As various economies around the world have been thrust into tumult in the last week, the asset known for its volatility appears to be settling into its role as a safe haven. Numerous analysts have pointed out that Bitcoin has surged to substantial premiums in various countries whose economies and currencies are looking compromised.
The long-struggling Argentinian peso was sent stumbling further down after the shock preliminary defeat of incumbent president Mauricio Macri, who had already ballooned the country’s short-term debt. The potential return of the former populist president Cristina Fernandez drew concerns that the country’s traditional assets will be hard-hit, as she had previously imposed severe restrictions on national exports and currency controls.
Immediately after the vote, the Argentinian stock market tumbled, with some companies seeing as much as 60% of their stock price wiped out within days. Meanwhile, Bitcoin soared to $12,300 in the country compared to the then-price of $11,400 on Coinbase, indicating that Argentinians were more than willing to pay extra to shield their wealth from the coming storm.
The tumult in Hong Kong is more than just political, as the region recently found itself engulfed in a series of violent protests over disputes with mainland China. Similarly to Argentina, Bitcoin began trading at a $160 premium compared to Western exchanges as riots started breaking out in mid-June. As the situation has escalated, so has the willingness of Hong Kongers to pay extra for Bitcoin.

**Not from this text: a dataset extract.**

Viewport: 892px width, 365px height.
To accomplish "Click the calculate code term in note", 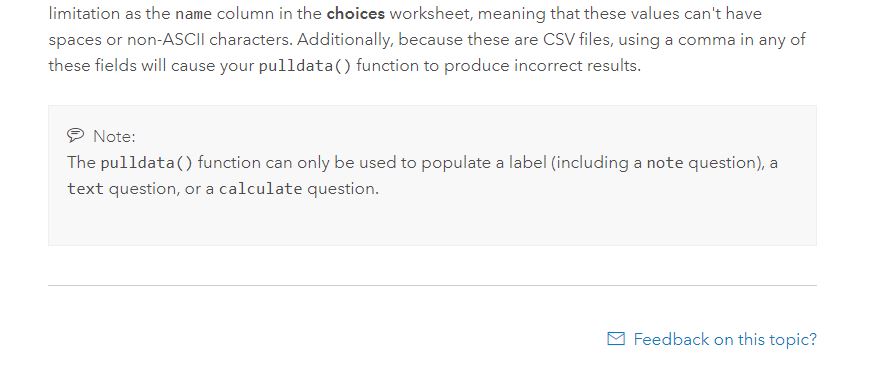I will pos(261,189).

Yet perhaps the biggest driver of Bitcoin haven demand has been the ongoing trade dispute between the U.S. and China, one that threatens to plunge the entire global economy into chaos. What began as a disagreement over imports soon turned into a matter of currencies, with China continuously devaluing the yuan as an answer to President Trump’s increase in tariffs. The yuan’s drop to its lowest level in more than two years caused the U.S. Treasury to officially label China as a currency manipulator, a claim it has not made against a country since 1994. The development shook the world markets as investors grew fearful that the U.S. would not only devalue the greenback in retaliation, but also disrupt the global economy through a series of punitive sanctions on China.
While a flock towards a volatile asset for protection against turmoil might seem unusual at first glance, CoinDesk’s Michael J. Casey and Forbes’ Roger Huang agree that it is anything but. Bitcoin was built to shield consumers from these kinds of situations, and regardless of price fluctuations, the token’s bottom line remains the same: a hard-capped, wholly-digital asset that is free from any government, currency or entity. Beyond just acting as a traditional safe haven, Huang used the situation in Hong Kong to illustrate how Bitcoin’s privacy features allow individuals to facilitate monetary transactions while avoiding retaliation from a corrupt or oppressive government.
Although Bitcoin’s return to five-figure levels has drawn the attention of speculators, it may be of far greater importance to focus on the long-term implications of renewed demand. With growing geopolitical turbulence and a seeming return towards global fiat debasement, Bitcoin has branched out from its original intended role of an anonymous digital currency to become a safe-haven asset with exceptional allure.